La maggioranza (Pd, Jesi in Comune e Consenso Civico) bolla come "strumentalizzazione politica e posizionamento personale" i maxi manifesti di Pierluigi Bocchini sul restyling del Viale della Vittoria. Jesi in Comune rincara la dose: "La voce del padrone. Secondo il capo dell’opposizione investire sulla sicurezza stradale significa sprecare soldi pubblici". Di fronte a "28 investimenti di pedoni e ciclisti in tre anni sul Viale", la coalizione difende un progetto per una città "più sicura e accessibile".

A stretto giro è arrivata la replica di tre noti imprenditori locali — Emiliano Baldi, Claudio Schiavoni e Andrea Pieralisi — che denunciano compatti una "profonda mancanza di ascolto" da parte della giunta Fiordelmondo e un "metodo di governo slegato dalla realtà". Baldi accusa la giunta di "eludere le domande concrete sulla viabilità alternativa e sulla perdita di parcheggi commerciali, rifugiandosi in una vuota retorica identitaria" e mostrando "un’incapacità nell’affrontare progetti complessi".
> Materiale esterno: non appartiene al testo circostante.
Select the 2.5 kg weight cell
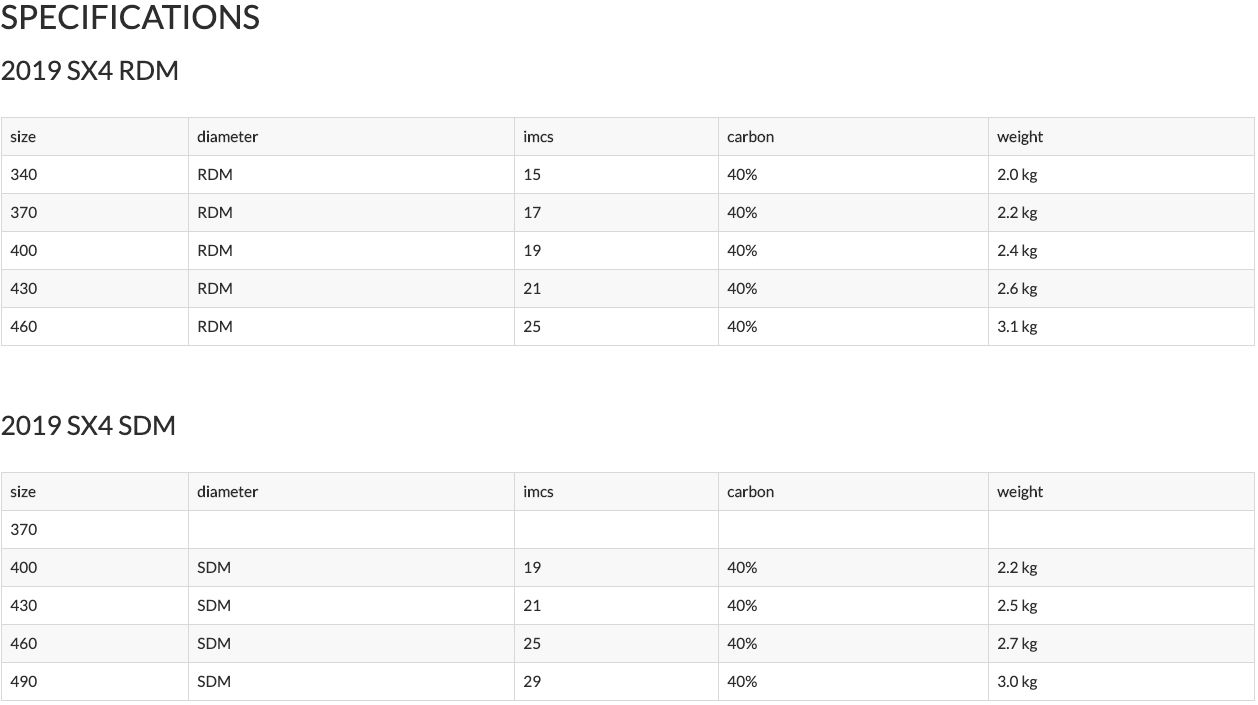Screen dimensions: 1258x705 1017,606
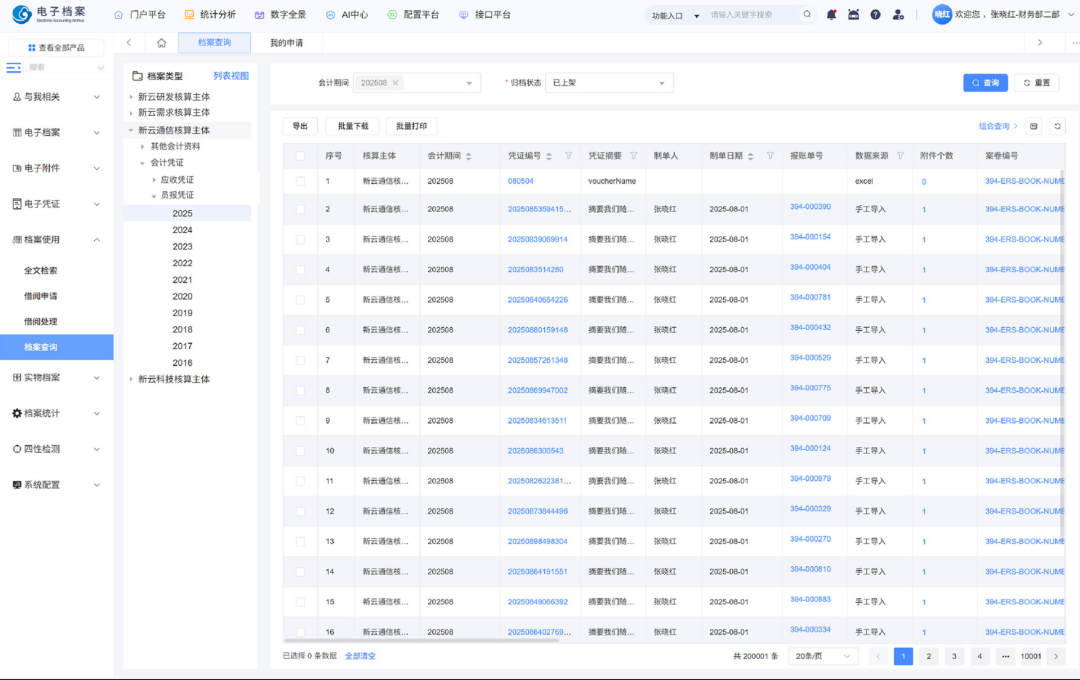
Task: Open the 归档状态 dropdown
Action: (608, 83)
Schiavoni evidenzia il netto cambio di passo rispetto alla precedente giunta Bacci, lamentando il "totale isolamento del mondo produttivo e stigmatizzando la delegittimazione delle critiche": "L’amministrazione – rimarca Schiavoni - invece di confrontarsi attacca. Così come nessuno sembra interessarsi delle esigenze delle aziende, allo stesso modo pare che nessuno voglia davvero ascoltare i cittadini".